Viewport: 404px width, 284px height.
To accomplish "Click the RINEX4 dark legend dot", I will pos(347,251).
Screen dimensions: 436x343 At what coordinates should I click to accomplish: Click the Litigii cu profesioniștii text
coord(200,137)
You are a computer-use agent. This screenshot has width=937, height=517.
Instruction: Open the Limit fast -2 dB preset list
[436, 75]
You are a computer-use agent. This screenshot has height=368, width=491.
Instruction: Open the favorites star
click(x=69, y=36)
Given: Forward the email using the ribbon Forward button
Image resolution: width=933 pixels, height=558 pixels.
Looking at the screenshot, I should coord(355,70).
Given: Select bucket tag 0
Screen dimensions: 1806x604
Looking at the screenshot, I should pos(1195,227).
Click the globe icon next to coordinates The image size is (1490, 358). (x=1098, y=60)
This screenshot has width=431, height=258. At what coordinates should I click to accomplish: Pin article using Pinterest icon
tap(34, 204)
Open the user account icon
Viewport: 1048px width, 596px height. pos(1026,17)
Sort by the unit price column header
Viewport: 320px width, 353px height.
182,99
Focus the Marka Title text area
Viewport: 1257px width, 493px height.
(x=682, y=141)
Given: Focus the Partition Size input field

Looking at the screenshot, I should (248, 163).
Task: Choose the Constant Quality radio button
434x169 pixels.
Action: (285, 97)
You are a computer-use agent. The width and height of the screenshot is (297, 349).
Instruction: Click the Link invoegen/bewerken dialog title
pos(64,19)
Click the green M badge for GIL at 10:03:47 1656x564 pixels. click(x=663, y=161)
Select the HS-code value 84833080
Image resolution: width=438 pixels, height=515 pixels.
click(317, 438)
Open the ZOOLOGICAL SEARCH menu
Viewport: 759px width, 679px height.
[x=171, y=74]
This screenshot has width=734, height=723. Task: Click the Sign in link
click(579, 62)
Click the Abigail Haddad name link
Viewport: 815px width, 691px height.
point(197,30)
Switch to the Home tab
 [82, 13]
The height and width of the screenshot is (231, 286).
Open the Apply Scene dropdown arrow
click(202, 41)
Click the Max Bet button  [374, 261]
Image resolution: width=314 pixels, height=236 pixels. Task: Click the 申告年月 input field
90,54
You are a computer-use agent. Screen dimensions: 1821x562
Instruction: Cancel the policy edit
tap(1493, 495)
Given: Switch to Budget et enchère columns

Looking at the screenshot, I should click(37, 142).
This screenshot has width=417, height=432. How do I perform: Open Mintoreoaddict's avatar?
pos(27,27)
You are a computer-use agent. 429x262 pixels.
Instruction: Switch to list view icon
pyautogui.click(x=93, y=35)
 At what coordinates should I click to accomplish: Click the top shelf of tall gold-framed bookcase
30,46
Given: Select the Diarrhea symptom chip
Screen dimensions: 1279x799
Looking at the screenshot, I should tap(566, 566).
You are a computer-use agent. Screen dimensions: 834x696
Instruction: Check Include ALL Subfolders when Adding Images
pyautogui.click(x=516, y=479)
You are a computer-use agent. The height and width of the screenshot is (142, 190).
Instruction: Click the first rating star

> **WHAT TO DO**
Begin with the line containing "Viewport: 759px width, 679px height." and repeat each line exactly until the records above end.

> **SOLUTION TO THIS PROBLEM**
Viewport: 759px width, 679px height.
[x=171, y=74]
This screenshot has width=734, height=723. Task: Click the Sign in link
click(579, 62)
Click the Abigail Haddad name link
Viewport: 815px width, 691px height.
point(197,30)
Switch to the Home tab
 [82, 13]
The height and width of the screenshot is (231, 286).
Open the Apply Scene dropdown arrow
click(202, 41)
Click the Max Bet button  [374, 261]
Image resolution: width=314 pixels, height=236 pixels. Task: Click the 申告年月 input field
90,54
You are a computer-use agent. Screen dimensions: 1821x562
Instruction: Cancel the policy edit
tap(1493, 495)
Given: Switch to Budget et enchère columns

Looking at the screenshot, I should click(37, 142).
This screenshot has width=417, height=432. How do I perform: Open Mintoreoaddict's avatar?
pos(27,27)
You are a computer-use agent. 429x262 pixels.
Instruction: Switch to list view icon
pyautogui.click(x=93, y=35)
 At what coordinates should I click to accomplish: Click the top shelf of tall gold-framed bookcase
30,46
Given: Select the Diarrhea symptom chip
Screen dimensions: 1279x799
Looking at the screenshot, I should tap(566, 566).
You are a computer-use agent. Screen dimensions: 834x696
Instruction: Check Include ALL Subfolders when Adding Images
pyautogui.click(x=516, y=479)
You are a computer-use agent. The height and width of the screenshot is (142, 190).
Instruction: Click the first rating star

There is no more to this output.